State of the post-doc

It’s exactly a year since I packed up my life and jumped on a plane to South Africa. Since this anniversary has coincided with an outbreak of various discussions about the whys and wherefores of scientific career development, this seems an appropriate time to consider how things have been progressing. Have things turned out the way that I hoped they would? Am I ticking all the right boxes to allow me a grip on the next rung of the academic career ladder? Is Drugmonkey going to abuse me for being just another whiny junior academic?


To a certain extent, my move to Johannesburg was a jump into the unknown: I’d never been to Africa, and my communication with my new employers had consisted of one fairly lengthy phone conversation and a few e-mail exchanges. But although I was nervous, I had some idea of what I was doing. It had become clear that I needed to move on if I was to continue my development as a professional scientist, and maintain a decent research output; the project I was coming out to work on was within my area of expertise, but different enough from the subject of my PHD that I would learn valuable new skills; and the preliminary work that I’d been shown indicated that there was a reasonable prospect of getting some interesting science done.
I’ve come to the conclusion that if you want to maximise your chances of getting on the tenure track, there’s two main strands you have to attend to. The first is pedigree – establishing a solid and consistent research output, most tangibly expressed by your publication record. Do your papers make significant contibutions to the field? Has your output, and its quality, been maintained across different labs and projects, or might you just be riding on the coat-tails of a supervisor or collaborator?

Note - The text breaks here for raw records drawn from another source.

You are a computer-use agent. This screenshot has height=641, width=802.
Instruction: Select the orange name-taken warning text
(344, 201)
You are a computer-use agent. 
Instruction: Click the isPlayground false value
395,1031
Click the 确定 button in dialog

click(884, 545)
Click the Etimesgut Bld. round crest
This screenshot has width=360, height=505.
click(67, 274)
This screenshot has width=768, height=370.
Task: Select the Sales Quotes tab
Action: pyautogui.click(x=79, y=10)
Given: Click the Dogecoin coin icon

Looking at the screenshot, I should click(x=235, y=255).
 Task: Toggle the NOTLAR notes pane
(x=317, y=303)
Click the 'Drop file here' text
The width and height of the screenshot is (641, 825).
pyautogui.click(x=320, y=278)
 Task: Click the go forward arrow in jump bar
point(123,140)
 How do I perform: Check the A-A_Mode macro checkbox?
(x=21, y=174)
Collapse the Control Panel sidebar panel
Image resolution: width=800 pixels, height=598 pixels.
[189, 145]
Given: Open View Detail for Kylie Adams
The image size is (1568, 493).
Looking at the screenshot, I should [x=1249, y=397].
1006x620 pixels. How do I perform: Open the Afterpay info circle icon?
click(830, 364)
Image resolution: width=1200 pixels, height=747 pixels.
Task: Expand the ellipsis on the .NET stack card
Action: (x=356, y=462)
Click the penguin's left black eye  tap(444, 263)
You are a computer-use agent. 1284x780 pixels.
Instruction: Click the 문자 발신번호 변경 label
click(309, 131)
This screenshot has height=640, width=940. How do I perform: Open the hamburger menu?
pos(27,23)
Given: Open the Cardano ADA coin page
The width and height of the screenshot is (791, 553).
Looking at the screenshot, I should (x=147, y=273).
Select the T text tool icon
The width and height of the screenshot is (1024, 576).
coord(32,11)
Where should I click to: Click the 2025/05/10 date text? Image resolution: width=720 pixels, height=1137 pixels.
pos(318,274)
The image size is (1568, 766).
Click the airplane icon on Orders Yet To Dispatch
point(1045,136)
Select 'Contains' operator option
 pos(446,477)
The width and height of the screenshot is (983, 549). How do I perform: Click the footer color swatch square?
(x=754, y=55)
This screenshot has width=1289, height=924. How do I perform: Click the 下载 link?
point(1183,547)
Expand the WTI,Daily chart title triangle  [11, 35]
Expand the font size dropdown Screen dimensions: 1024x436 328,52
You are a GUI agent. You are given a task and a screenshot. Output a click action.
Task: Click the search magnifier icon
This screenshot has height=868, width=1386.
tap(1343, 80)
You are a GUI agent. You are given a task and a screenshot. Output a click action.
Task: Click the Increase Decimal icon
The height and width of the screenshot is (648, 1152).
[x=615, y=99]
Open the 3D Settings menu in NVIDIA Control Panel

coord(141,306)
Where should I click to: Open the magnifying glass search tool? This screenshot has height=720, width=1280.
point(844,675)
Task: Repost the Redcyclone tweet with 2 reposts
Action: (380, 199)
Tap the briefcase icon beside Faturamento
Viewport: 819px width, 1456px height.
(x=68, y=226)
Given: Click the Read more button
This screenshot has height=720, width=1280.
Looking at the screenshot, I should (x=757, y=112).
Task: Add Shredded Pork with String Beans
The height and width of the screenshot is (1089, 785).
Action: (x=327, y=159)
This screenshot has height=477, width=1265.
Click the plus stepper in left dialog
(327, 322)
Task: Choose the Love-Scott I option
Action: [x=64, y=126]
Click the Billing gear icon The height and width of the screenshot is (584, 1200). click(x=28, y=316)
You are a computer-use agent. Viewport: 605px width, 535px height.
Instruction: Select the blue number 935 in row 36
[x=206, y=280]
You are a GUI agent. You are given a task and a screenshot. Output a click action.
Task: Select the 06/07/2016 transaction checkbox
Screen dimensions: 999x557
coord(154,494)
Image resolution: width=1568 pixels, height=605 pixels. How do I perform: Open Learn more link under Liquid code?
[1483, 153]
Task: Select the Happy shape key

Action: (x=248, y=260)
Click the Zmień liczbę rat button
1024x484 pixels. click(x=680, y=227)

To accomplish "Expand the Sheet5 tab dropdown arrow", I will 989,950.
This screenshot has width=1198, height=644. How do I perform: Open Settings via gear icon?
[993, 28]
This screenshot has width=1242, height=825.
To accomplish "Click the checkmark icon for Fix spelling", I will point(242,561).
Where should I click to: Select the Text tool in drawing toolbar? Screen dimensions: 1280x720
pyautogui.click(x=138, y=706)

As it stands, my publication record is reasonable – I’ve got a few first-authored publications out of my PhD, and they’re starting to pick up some citations. My big New Zealand tectonics paper is finally going to hit the journals within the next month or two, and it should hopefully be joined by a couple of other products of my time in Southampton by the end of the year. At that stage I should also be in a position to write at least a couple of interesting publications about my South African research. It is of course up to others to judge to overall quality of my research, but I should at least be able to point to a steadily growing body of work for them to look at.
The second strand is a bit more tricky: it’s about establishing your potential, your capability to move up from working within someone else’s research programme to devising – and funding – your own. By definition, if you’re a post-doc then you’re not a principal investigator on a project, but you still have to try to exhibit signs of intellectual growth in the years after your PhD, by pursuing new avenues of research as the opportunities present themselves, and being more involved when new projects are started up rather than jumping on board later as a hired gun. I think that I’m also starting to make some progress in this area. I’m working on initiating a small side project, based on using a new piece of equipment available here in Johannesburg to follow on an important question that I wasn’t able to answer during my PhD. I also have an idea to extend my work here, which would involve collaborating with another group in the US (although I’m still fretting about how exactly to approach them) and could generate some quite interesting results. Although neither of these things is in prestigious multi-year research grant territory – my ideas in that area are still rather nebulous and need a lot more thinking through – I’m at least starting to turn vague inspiration into something a bit more practical. Also, thanks to the South African NRF recently awarding me a post-doctoral fellowship, which will help to fund my remaining time here, I have actual evidence that I have at least some talent for attracting research funding. This bit of good fortune is not only useful for the confidence that it will hopefully inspire in future employers; because I wrote the application myself, it gives me some confidence too.
Whilst I have no faith in my ability to be objective about my overall prospects, I think that I’m at least broadly heading in the right direction at the moment. My move has helped me in maintaining this course, and my general expertise has also benefited immensely from seeing some of the geological wonders that southern Africa has to offer. However, given how competitive things are in academia, I can’t afford to rest on my laurels or coast; I need to work hard to maximise my time here, and grab any opportunity to increase my visibility within my research community (which is a weakness not helped especially by being so far from Europe and the US). It hasn’t always been easy being so far from family and friends, in a country which can be a little volatile and intimidating at times (especially when you’re trying to negotiate Jo’burg traffic), but I still think that I made the right choice in coming here. It’s up to me to make sure that I still feel that way when I leave. That’s my assessment, anyway – feel free to contradict and/or advise me otherwise…

Categories: academic life

Comments (1)

  1. Propter Doc says:

    I think there is a third strand: Pride. That’s what makes you pitch at a certain level of institution, aim for a certain level of research expectation, or teaching environment. Pedigree and potential are important, but amount to nothing if your pride makes you pitch too high. Of course, one might argue that practical needs make you pitch at one level – resources, likelyhood of funding and students, and that would be perfectly valid. In the current academic climate (especially in the US/UK), you need to know what level you can get, and what you want to aim for. Aim high of course, but not so high you get burned.